Our route through the city traversed its western quarters, and led out by the Darwaza Nao—“the new gate”—and then across the plain to Khanabad, where we were accommodated for the night in a summer-house situated in a very delightful garden belonging to Prince Ali Culi Mirzá. On our way through the city we passed a bloated corpse in a horrible state of putrefaction lying in the street, and by it stood a couple of men about to drag it into concealment amongst the broken walls and crumbling huts that here and there separate the occupied houses, and assail the passengers with the most sickening stinks. The view of Alburz and Damavand from the south side of the city is very fine, whilst the wide plain of Veramín, with its numerous villages and gardens, wears an aspect of prosperity and plenty, cruelly belied by the hard reality of their misery and poverty.

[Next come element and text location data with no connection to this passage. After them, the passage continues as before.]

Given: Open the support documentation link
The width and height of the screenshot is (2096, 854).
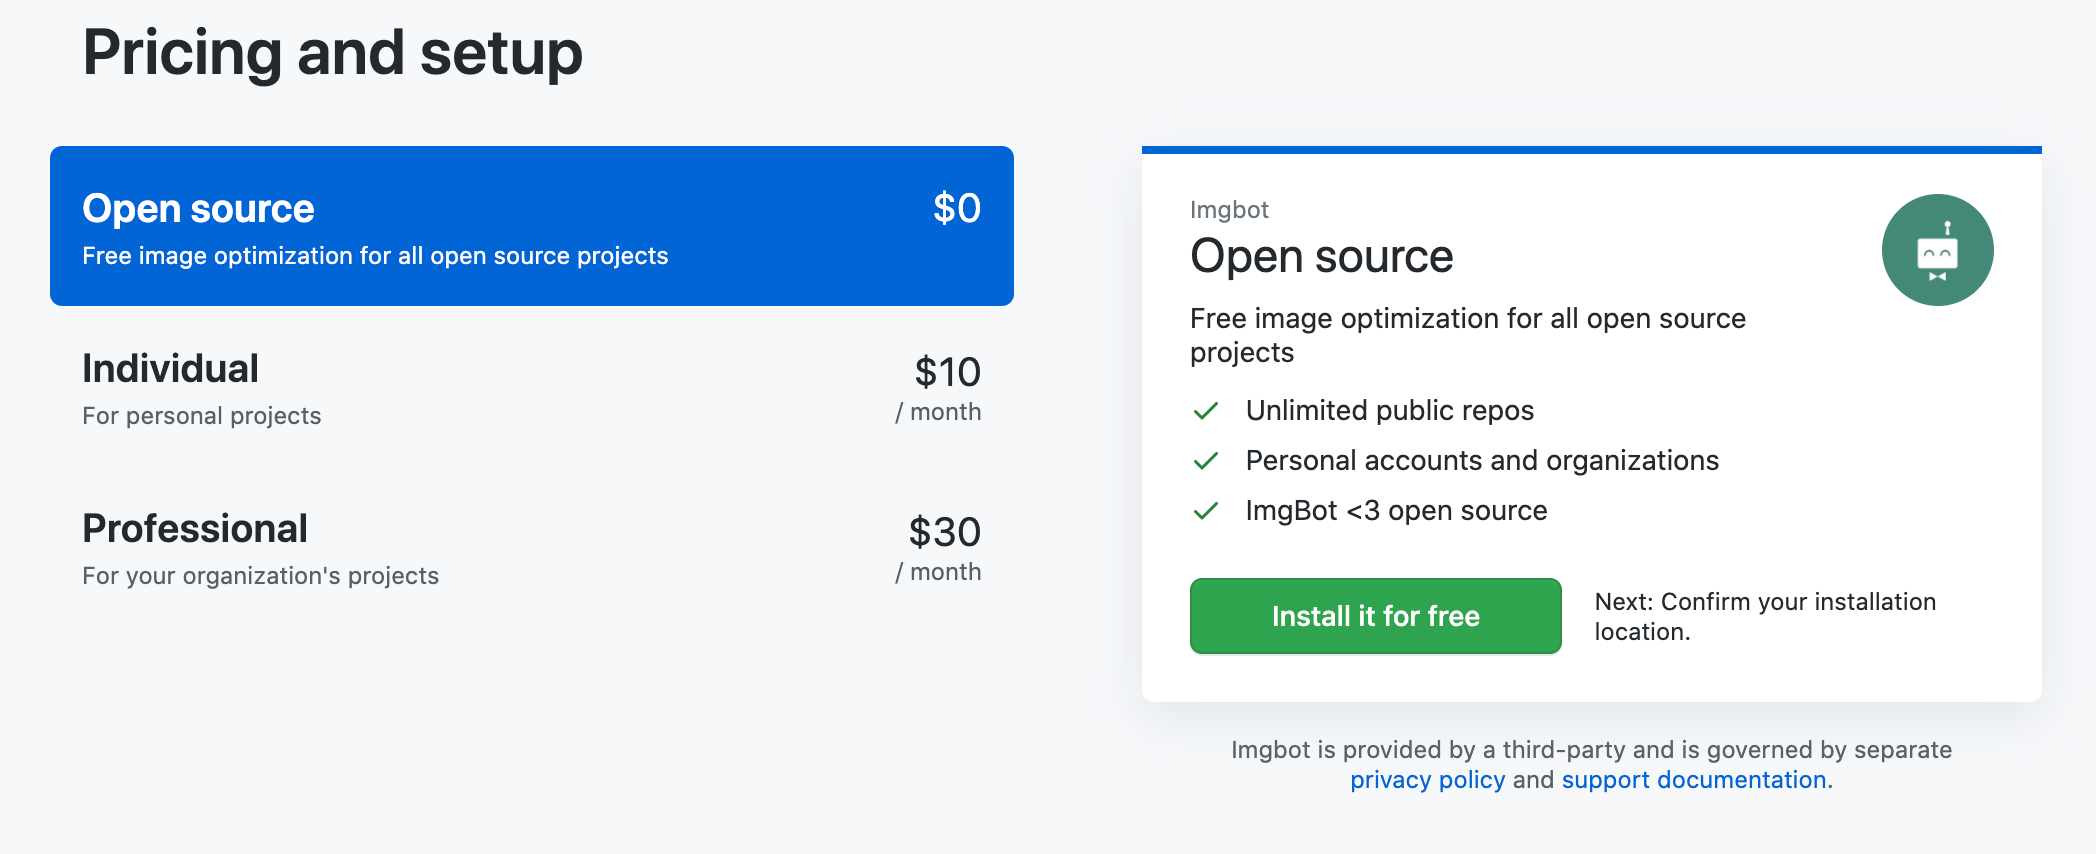Looking at the screenshot, I should coord(1694,780).
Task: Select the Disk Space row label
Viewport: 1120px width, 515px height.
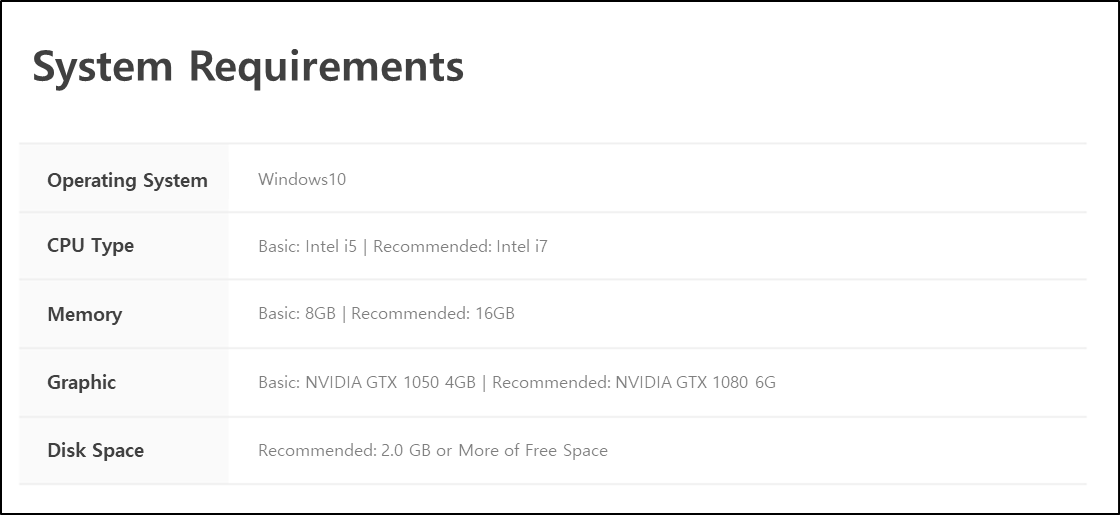Action: (x=96, y=451)
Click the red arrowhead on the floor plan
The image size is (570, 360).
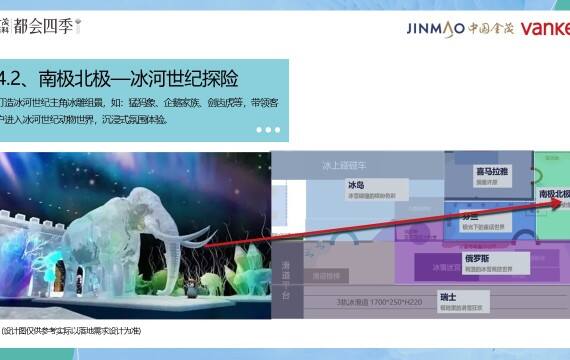(x=555, y=203)
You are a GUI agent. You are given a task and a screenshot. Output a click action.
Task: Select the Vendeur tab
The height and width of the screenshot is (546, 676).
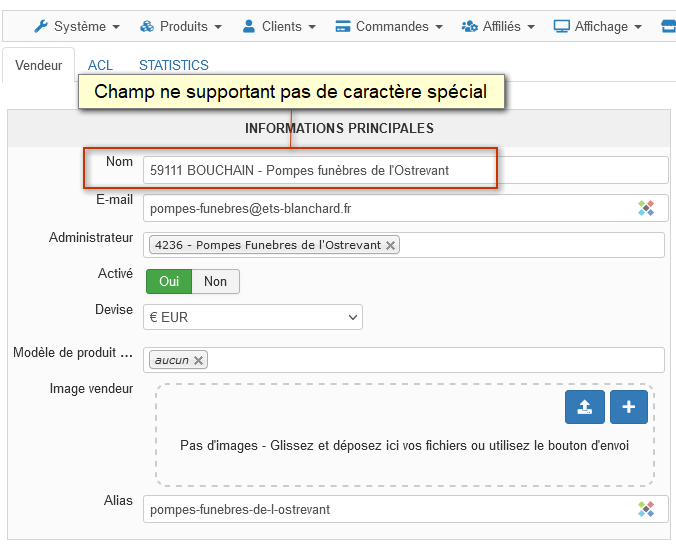[x=39, y=65]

Khanabad was our nacl mucám or preparatory stage, hardly four miles from the city. Our servants had had the whole day to run backwards and forwards for the hundred and one things they had forgotten, or which the opportunity made them fancy they required for the journey, and when we arrived at nightfall, half of them were yet lingering there, taking a last fill of the pleasures it afforded them. Seeing this, I anticipated trouble and delay, but, to avoid the latter as much as possible, gave the order to march at midnight, and, as a first step, had the loads brought out and arranged all ready for loading, as a plain hint that I expected the absent muleteers to be present at the appointed hour. The measure proved successful, for after much running to and fro amongst the servants, our party was brought together by two o’clock in the morning, and we set out on our march half an hour later, but without the head muleteer and three of his men, who, having received their hire in advance, were indifferent on the score of punctuality.

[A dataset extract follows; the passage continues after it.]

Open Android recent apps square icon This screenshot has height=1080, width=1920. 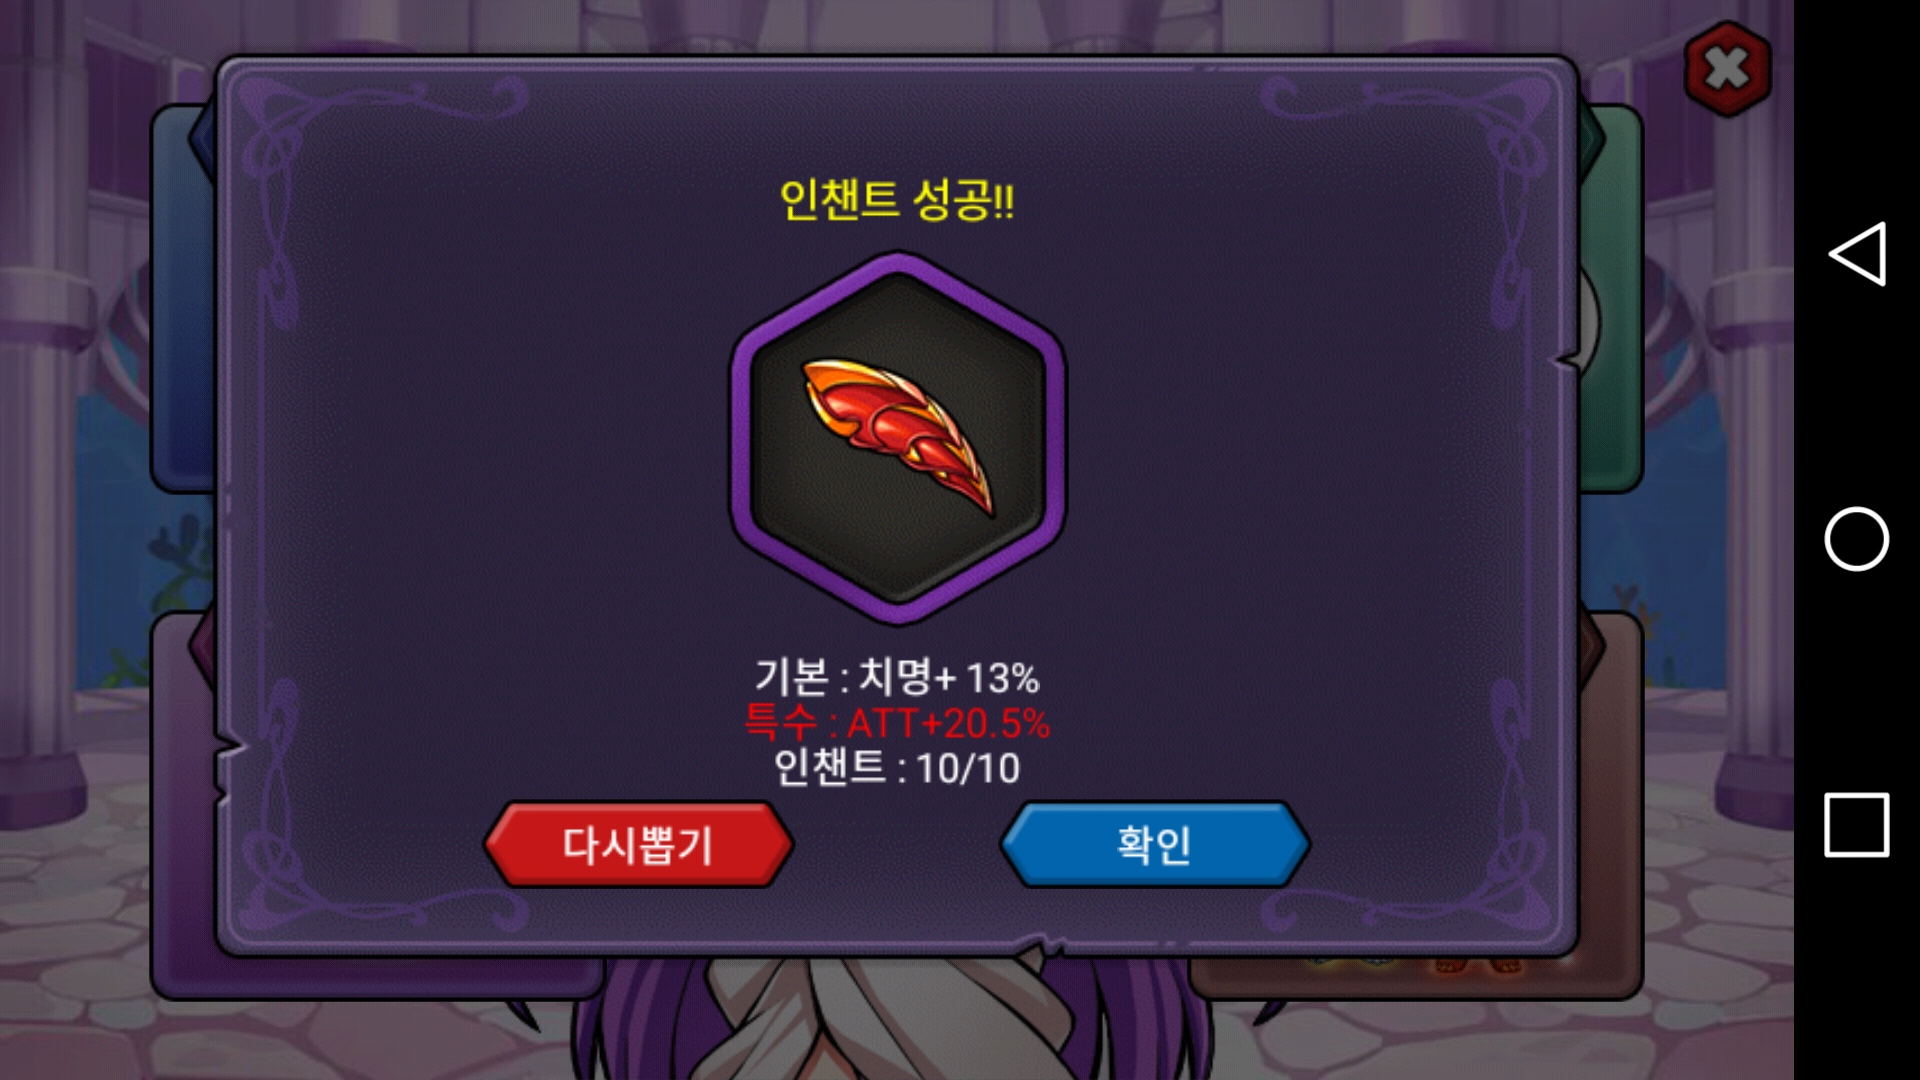click(x=1856, y=825)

Our route was W.S.W., by a well-beaten track, over a plain country, covered with many villages, and traversed towards the south and west by detached ridges of hill. At about eight miles we came to Husenabad, and passing through it, halted on apiece of green turf near the road for the baggage to come up. I had had no rest during the night owing to the bustle of our people and the noise made by the nightingales, and was here so overpowered with fatigue, that I stretched myself on the sward, and was fast asleep in a minute, dreaming where all the hundreds of mules and asses we had just passed on their way to the city with loads of green lucerne could have come from, since our Mirakhor had assured us that not one was to be procured in the country, and had, simply as a token of good-will, provided me with twenty of those that had brought us from Sistan, only at quadruple the former rates, half down in advance for the whole journey. Clever fellow! he at all events secured his mudákhil before losing sight of the muleteers.

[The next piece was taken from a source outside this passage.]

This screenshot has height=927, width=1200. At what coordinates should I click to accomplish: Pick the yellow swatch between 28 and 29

From this we went on, and crossing the river Kárij by a masonry bridge, passed over a stony ridge from a hill on the right, and sloped down to Rabát Karím, where we found quarters in some of the many empty houses of the village, having come twenty-five miles from Khanabad. The population of this village was formerly reckoned at a thousand families. It does not now contain a fourth of that number, and a very wretched, sickly-looking set they are, with hardly a child to be found amongst them. And so it was with every place we came to on all the journey down to Kirmánshah.